Retype each line of the listing below, from the first through the one holding "The height and width of the screenshot is (218, 271).", with no other lines.

===============

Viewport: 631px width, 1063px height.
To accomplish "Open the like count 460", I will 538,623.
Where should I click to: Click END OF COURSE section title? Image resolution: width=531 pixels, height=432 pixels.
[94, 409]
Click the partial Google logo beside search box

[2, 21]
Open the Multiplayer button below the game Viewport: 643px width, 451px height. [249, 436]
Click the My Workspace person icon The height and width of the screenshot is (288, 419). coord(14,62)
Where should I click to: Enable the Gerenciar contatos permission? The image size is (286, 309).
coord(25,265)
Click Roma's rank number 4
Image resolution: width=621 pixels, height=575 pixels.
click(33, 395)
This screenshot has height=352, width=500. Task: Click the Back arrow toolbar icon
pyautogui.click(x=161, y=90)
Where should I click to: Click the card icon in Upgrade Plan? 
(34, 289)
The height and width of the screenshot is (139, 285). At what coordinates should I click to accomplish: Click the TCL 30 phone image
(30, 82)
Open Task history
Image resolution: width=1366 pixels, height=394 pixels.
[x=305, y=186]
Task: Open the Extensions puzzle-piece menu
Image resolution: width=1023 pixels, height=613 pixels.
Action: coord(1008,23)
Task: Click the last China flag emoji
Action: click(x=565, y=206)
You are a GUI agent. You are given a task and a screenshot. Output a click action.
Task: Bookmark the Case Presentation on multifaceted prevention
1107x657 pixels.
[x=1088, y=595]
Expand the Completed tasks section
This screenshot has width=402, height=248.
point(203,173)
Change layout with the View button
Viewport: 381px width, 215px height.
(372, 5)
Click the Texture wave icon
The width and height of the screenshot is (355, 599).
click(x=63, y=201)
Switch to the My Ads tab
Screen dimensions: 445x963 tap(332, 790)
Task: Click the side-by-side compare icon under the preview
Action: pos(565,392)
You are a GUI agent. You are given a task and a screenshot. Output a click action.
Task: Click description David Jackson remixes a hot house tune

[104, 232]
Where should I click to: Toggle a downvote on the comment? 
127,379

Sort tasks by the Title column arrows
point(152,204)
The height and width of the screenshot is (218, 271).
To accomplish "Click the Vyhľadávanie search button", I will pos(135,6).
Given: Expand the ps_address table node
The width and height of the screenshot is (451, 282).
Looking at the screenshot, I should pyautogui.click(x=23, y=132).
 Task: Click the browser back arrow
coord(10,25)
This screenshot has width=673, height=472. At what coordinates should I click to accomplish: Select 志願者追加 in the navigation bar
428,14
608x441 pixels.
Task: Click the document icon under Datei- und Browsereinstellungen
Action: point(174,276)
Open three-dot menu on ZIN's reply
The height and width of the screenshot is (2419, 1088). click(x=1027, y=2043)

===============

— Result of this exercise —
Viewport: 631px width, 1063px height.
To accomplish "Open the like count 460", I will 538,623.
Where should I click to: Click END OF COURSE section title? Image resolution: width=531 pixels, height=432 pixels.
[94, 409]
Click the partial Google logo beside search box

[2, 21]
Open the Multiplayer button below the game Viewport: 643px width, 451px height. [249, 436]
Click the My Workspace person icon The height and width of the screenshot is (288, 419). coord(14,62)
Where should I click to: Enable the Gerenciar contatos permission? The image size is (286, 309).
coord(25,265)
Click Roma's rank number 4
Image resolution: width=621 pixels, height=575 pixels.
click(33, 395)
This screenshot has height=352, width=500. Task: Click the Back arrow toolbar icon
pyautogui.click(x=161, y=90)
Where should I click to: Click the card icon in Upgrade Plan? 
(34, 289)
The height and width of the screenshot is (139, 285). At what coordinates should I click to accomplish: Click the TCL 30 phone image
(30, 82)
Open Task history
Image resolution: width=1366 pixels, height=394 pixels.
[x=305, y=186]
Task: Open the Extensions puzzle-piece menu
Image resolution: width=1023 pixels, height=613 pixels.
Action: coord(1008,23)
Task: Click the last China flag emoji
Action: click(x=565, y=206)
You are a GUI agent. You are given a task and a screenshot. Output a click action.
Task: Bookmark the Case Presentation on multifaceted prevention
1107x657 pixels.
[x=1088, y=595]
Expand the Completed tasks section
This screenshot has width=402, height=248.
point(203,173)
Change layout with the View button
Viewport: 381px width, 215px height.
(372, 5)
Click the Texture wave icon
The width and height of the screenshot is (355, 599).
click(x=63, y=201)
Switch to the My Ads tab
Screen dimensions: 445x963 tap(332, 790)
Task: Click the side-by-side compare icon under the preview
Action: pos(565,392)
You are a GUI agent. You are given a task and a screenshot. Output a click action.
Task: Click description David Jackson remixes a hot house tune

[104, 232]
Where should I click to: Toggle a downvote on the comment? 
127,379

Sort tasks by the Title column arrows
point(152,204)
The height and width of the screenshot is (218, 271).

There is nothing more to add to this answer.